WORK REQUEST -
Edit the material from its first line through the line containing "The height and", changing "collapse-icon" to "expand-icon" and keeping every other part the same.

EXTRACTED INFORMATION -
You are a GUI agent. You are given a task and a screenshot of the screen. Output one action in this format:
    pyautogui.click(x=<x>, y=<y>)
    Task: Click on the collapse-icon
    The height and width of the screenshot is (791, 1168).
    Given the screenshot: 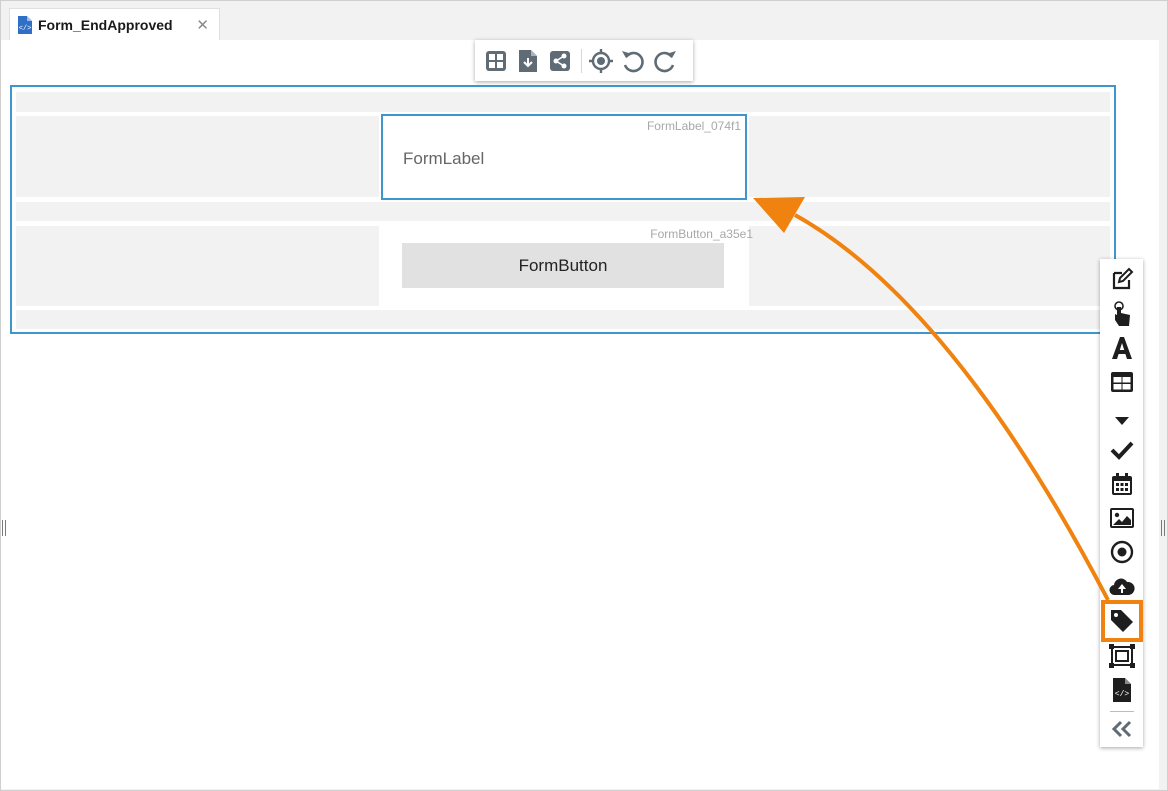 What is the action you would take?
    pyautogui.click(x=1122, y=729)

ANSWER TO THIS PROBLEM -
You are a GUI agent. You are given a task and a screenshot of the screen. Output one action in this format:
    pyautogui.click(x=<x>, y=<y>)
    Task: Click on the expand-icon
    The height and width of the screenshot is (791, 1168).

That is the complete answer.